While Beacon Hill legislators debated adding a gender “X” designation to state IDs this week, it became clear that no one was actually looking at the state-issued documents that are at the center of this legislation. 

CBS Boston Interview with MFI President Andrew Beckwith on Gender X legislation

Proponents of the bill testified that current ID’s don’t accurately reflect their “gender.” But if you pull out your MA driver’s license right now, you will not find the word “gender” on it anywhere. Instead, what is listed on drivers’ licenses and birth certificates is “sex.”  As I explained in the Boston Herald yesterday, “The concept of ‘gender identity’ is based on internal feelings, but sex is binary (male or female) and grounded in biology…”  Nevertheless, the article goes on to conflate the two terms, referring to the bill as requiring “an ‘X’ option on all state documents that ask for gender identification…”  Again, look at your license, or a birth certificate. Neither of them mentions “gender” at all.  They list “sex.” They are not the same thing, and ceding semantics to the sexual revolutionaries has been a losing strategy. 
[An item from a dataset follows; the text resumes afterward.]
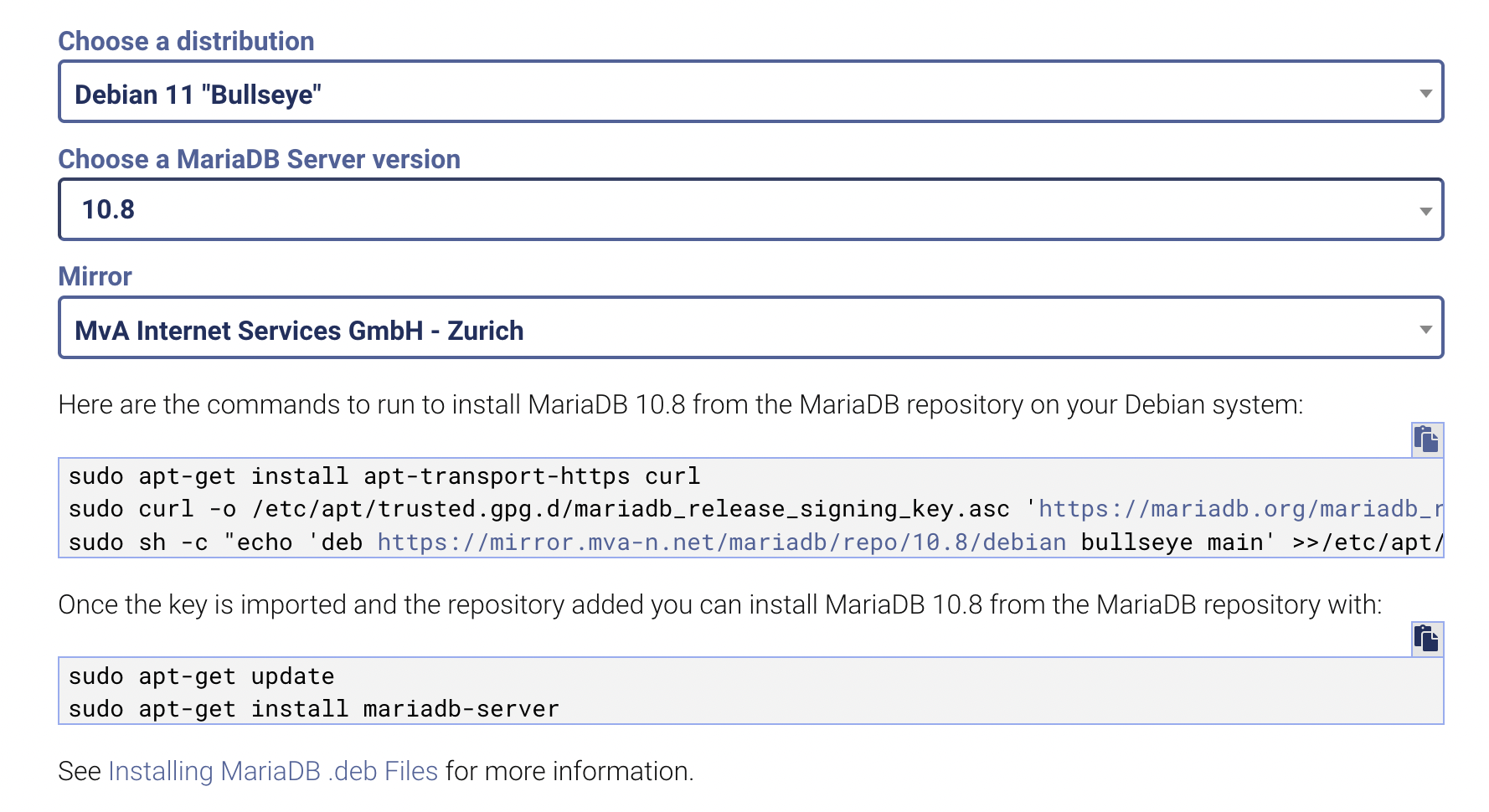Image resolution: width=1489 pixels, height=812 pixels.
Task: Copy the apt-get update and install commands
Action: point(1427,640)

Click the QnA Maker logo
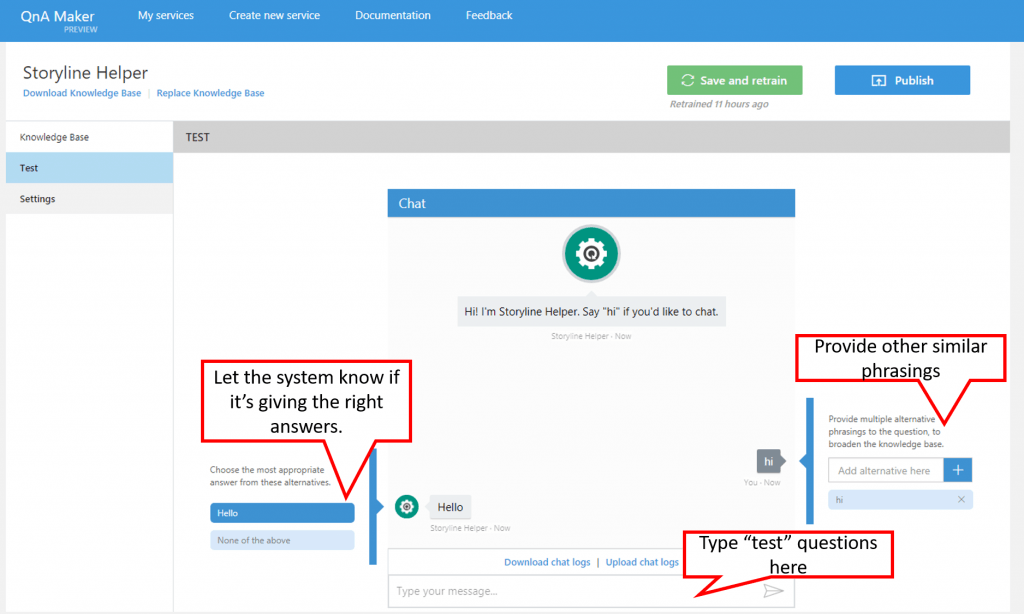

In general terms, “sex” refers to the biological differences between males and females, such as the genitalia and genetic differences. “Gender” is more difficult to define, but it can refer to the role of a male or female in society, known as a gender role or an individual’s concept of themselves or gender identity. When I was growing up, “gender” was a term I encountered only in studying a foreign language. To say “the chair” in German is “der Stuhl,” because the word for chair is considered a masculine noun. An inanimate object like a chair may have a gender for linguistic purposes, but it does not have a sex. A chair is not inherently male. In fact, in Spanish, the word for chair “la silla” is considered female. These words have been assigned their gender by the historic process of linguistic evolution. This is why activists began applying the term “gender” to humans:

Psychologists writing on transsexuality were the first to employ gender terminology in this sense. Until the 1960s, ‘gender’ was used solely to refer to masculine and feminine words, like le and la in French… However, in order to explain why some people felt that they were ‘trapped in the wrong bodies’, the psychologist Robert Stoller (1968) began using the terms ‘sex’ to pick out biological traits and ‘gender’ to pick out the amount of femininity and masculinity a person exhibited.” 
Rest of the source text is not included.